Pixel coordinate grounding data
-- Opening Marker --

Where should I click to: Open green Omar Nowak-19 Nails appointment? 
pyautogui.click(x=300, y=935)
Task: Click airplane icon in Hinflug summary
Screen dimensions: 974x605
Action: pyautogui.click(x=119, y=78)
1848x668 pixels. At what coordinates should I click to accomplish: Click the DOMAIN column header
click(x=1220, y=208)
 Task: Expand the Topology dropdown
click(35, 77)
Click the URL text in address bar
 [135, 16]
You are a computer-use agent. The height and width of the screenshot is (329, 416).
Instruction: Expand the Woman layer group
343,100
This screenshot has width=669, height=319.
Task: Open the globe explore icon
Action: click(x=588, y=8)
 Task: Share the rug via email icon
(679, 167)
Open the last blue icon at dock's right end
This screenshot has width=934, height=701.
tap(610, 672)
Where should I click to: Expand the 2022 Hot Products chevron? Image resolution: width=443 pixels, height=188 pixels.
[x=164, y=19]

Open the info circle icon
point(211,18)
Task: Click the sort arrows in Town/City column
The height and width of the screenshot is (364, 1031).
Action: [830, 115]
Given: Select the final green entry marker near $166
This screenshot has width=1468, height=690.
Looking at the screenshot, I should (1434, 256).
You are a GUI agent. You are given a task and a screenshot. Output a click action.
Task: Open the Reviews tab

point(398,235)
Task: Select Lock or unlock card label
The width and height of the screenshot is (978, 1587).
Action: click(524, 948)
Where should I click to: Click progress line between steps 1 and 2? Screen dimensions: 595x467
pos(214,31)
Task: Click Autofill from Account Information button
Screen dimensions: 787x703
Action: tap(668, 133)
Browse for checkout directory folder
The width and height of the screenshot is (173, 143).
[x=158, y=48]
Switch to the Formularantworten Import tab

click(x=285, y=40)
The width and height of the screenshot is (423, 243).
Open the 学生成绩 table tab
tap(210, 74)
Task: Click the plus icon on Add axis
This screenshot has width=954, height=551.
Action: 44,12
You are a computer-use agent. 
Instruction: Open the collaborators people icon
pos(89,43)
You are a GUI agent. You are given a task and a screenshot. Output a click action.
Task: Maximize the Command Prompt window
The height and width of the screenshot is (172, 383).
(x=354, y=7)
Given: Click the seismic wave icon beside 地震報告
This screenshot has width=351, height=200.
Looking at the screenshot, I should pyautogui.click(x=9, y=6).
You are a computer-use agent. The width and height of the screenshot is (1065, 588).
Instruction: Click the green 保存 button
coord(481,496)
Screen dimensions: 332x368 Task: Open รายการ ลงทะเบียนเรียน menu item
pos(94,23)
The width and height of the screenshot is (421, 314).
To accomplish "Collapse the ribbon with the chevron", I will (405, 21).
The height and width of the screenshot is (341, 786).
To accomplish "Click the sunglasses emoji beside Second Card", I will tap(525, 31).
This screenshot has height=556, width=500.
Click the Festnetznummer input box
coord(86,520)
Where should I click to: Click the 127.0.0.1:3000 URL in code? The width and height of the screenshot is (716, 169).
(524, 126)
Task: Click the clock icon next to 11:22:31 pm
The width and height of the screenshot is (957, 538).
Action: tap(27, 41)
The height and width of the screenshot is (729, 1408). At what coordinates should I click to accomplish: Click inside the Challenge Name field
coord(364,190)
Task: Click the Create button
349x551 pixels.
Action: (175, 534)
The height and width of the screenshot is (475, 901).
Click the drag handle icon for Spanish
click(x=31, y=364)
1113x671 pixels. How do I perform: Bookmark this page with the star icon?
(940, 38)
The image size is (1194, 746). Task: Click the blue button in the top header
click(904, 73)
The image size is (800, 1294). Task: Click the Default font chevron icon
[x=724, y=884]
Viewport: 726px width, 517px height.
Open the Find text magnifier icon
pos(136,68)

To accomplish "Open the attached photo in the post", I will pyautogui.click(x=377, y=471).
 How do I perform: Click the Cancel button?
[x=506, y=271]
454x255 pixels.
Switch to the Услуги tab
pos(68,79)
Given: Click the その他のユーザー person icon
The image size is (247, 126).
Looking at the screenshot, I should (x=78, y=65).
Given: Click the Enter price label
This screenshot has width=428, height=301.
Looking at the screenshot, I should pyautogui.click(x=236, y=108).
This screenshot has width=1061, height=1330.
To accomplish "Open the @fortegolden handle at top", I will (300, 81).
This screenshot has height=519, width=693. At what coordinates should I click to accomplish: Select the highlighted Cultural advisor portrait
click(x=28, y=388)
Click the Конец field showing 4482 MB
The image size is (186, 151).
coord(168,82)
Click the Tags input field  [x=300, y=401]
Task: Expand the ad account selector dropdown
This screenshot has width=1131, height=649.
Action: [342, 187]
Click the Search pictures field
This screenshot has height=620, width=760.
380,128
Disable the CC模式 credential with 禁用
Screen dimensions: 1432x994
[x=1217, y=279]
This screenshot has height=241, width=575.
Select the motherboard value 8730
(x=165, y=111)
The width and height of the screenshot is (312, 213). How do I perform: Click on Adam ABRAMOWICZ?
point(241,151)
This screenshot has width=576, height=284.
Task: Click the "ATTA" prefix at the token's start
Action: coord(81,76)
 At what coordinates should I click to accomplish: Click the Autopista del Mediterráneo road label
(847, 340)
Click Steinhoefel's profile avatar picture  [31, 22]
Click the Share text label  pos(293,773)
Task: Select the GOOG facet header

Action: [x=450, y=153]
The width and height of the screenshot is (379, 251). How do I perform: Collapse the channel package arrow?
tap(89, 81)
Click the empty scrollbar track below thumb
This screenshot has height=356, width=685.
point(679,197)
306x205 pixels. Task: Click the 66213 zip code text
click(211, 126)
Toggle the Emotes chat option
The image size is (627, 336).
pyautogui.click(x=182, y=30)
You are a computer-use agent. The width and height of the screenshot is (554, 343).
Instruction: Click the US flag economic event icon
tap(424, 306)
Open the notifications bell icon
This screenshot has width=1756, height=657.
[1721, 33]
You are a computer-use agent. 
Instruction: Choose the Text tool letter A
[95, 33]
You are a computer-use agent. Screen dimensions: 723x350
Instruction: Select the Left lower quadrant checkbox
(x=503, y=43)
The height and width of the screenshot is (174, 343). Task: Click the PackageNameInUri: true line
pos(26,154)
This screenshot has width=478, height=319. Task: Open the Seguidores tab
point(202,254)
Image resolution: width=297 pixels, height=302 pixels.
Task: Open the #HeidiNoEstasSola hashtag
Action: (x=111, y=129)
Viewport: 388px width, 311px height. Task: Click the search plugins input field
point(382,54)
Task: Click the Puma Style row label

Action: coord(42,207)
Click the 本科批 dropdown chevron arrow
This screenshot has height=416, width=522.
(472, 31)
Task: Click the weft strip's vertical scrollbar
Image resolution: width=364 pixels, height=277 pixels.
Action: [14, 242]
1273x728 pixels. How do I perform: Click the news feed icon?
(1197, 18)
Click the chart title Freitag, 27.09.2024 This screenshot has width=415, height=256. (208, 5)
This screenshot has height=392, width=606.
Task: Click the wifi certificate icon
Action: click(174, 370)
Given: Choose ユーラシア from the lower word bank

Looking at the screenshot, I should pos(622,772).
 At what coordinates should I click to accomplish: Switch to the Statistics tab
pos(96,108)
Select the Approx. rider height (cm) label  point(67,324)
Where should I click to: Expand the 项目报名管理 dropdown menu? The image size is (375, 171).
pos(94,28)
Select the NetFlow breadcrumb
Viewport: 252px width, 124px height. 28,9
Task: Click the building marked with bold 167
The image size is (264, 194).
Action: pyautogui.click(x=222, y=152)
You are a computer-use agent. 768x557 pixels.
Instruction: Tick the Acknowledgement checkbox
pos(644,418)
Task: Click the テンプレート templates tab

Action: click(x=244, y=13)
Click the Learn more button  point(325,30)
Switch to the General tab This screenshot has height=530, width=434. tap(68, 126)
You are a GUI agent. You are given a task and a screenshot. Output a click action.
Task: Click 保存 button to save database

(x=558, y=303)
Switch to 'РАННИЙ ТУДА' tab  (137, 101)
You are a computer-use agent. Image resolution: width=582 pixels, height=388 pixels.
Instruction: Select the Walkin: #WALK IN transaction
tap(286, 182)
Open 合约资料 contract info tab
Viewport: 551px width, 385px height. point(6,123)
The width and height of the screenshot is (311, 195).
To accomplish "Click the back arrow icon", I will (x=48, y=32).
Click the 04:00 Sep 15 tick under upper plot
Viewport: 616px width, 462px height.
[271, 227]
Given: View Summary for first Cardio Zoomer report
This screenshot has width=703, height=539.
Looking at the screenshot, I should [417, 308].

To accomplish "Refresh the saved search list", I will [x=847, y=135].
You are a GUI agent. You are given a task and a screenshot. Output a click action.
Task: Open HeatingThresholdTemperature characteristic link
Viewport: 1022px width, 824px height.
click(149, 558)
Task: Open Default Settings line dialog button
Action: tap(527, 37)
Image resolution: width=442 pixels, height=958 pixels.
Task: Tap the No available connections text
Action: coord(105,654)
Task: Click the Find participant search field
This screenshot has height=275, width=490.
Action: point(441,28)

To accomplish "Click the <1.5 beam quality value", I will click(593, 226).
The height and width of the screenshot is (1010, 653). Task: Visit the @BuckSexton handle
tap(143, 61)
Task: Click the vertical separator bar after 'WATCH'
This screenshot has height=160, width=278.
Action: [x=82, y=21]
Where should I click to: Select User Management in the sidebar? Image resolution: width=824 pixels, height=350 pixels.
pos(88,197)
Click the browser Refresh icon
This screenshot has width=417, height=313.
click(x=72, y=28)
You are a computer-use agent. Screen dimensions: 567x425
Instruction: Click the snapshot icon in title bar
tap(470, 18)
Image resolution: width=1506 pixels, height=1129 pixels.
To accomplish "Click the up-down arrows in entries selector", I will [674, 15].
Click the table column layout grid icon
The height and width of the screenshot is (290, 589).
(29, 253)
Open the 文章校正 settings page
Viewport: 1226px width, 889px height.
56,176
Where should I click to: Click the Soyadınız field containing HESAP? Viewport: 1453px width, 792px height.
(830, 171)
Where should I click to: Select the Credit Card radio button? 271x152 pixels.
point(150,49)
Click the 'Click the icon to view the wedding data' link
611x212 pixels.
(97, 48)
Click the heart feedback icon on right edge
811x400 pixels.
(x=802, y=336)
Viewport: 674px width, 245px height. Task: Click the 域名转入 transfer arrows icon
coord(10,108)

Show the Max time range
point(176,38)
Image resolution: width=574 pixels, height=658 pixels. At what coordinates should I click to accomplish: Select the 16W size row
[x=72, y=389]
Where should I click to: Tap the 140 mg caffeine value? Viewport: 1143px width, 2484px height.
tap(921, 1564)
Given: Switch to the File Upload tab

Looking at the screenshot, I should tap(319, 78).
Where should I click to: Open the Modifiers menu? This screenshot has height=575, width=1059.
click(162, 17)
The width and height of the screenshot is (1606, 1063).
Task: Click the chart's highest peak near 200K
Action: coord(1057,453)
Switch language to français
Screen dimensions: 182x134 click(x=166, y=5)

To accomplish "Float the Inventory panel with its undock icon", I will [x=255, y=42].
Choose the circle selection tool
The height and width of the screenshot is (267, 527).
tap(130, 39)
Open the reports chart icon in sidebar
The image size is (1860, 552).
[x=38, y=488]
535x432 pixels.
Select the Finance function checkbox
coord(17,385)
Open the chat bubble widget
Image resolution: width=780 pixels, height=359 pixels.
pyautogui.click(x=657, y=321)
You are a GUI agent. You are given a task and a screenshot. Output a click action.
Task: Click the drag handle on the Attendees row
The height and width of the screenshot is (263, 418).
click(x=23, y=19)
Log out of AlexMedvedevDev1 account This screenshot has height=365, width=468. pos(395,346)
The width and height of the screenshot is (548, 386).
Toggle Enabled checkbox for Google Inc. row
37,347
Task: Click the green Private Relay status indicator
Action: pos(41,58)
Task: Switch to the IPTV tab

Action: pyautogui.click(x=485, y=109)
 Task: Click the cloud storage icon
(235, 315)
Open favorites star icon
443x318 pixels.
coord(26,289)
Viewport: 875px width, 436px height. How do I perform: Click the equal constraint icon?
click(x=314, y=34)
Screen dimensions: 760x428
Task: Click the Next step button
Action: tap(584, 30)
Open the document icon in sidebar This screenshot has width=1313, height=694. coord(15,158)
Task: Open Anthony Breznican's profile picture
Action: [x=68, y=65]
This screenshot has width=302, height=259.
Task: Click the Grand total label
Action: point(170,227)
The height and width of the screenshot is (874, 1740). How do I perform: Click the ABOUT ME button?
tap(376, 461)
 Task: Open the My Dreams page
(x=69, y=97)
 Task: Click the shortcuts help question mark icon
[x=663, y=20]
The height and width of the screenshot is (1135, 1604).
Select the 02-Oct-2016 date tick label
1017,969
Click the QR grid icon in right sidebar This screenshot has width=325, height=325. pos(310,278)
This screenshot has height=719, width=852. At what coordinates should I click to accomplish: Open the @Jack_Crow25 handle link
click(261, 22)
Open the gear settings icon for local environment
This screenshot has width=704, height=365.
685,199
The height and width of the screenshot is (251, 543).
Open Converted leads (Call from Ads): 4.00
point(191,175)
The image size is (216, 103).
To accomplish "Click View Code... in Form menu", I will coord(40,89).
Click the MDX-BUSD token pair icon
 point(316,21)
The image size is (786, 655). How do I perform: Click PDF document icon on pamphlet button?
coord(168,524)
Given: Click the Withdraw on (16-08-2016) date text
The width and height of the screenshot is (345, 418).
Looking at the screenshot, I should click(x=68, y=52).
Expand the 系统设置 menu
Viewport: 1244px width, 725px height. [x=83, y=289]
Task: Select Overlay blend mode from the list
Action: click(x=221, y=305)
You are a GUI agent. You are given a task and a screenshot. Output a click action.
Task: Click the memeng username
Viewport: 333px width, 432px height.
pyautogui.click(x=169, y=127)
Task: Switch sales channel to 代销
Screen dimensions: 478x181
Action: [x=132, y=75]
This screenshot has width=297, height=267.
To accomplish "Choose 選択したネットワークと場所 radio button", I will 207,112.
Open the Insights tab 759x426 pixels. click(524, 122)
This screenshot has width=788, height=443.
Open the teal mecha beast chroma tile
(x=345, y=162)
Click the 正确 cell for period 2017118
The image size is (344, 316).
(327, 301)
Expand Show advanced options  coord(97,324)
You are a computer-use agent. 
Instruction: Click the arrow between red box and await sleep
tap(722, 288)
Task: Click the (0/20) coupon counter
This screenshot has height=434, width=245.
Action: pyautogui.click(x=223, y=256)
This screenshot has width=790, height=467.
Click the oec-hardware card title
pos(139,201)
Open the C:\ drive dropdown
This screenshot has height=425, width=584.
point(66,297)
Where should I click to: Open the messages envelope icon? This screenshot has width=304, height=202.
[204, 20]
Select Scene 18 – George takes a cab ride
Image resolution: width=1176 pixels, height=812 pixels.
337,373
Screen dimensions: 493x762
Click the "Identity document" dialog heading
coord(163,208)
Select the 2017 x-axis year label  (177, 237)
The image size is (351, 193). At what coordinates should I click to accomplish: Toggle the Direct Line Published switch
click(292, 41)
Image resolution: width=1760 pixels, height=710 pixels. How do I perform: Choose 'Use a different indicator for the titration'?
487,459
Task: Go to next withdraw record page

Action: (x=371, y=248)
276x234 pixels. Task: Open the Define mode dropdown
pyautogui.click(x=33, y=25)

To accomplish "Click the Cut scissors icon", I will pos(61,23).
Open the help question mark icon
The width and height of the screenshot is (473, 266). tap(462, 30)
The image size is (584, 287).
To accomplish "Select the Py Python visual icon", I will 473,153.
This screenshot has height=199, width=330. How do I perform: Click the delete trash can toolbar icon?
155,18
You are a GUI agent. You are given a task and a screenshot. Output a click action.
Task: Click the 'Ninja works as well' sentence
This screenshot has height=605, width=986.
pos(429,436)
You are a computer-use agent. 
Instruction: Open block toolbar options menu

-- Closing Marker --

• Work request:
Starting with the line that contains "Screen dimensions: 493x762", restate every line up to and including the last one above, exactly.

• Answer to this problem:
Screen dimensions: 493x762
Click the "Identity document" dialog heading
coord(163,208)
Select the 2017 x-axis year label  (177, 237)
The image size is (351, 193). At what coordinates should I click to accomplish: Toggle the Direct Line Published switch
click(292, 41)
Image resolution: width=1760 pixels, height=710 pixels. How do I perform: Choose 'Use a different indicator for the titration'?
487,459
Task: Go to next withdraw record page

Action: (x=371, y=248)
276x234 pixels. Task: Open the Define mode dropdown
pyautogui.click(x=33, y=25)

To accomplish "Click the Cut scissors icon", I will pos(61,23).
Open the help question mark icon
The width and height of the screenshot is (473, 266). tap(462, 30)
The image size is (584, 287).
To accomplish "Select the Py Python visual icon", I will 473,153.
This screenshot has height=199, width=330. How do I perform: Click the delete trash can toolbar icon?
155,18
You are a GUI agent. You are given a task and a screenshot. Output a click action.
Task: Click the 'Ninja works as well' sentence
This screenshot has height=605, width=986.
pos(429,436)
You are a computer-use agent. 
Instruction: Open block toolbar options menu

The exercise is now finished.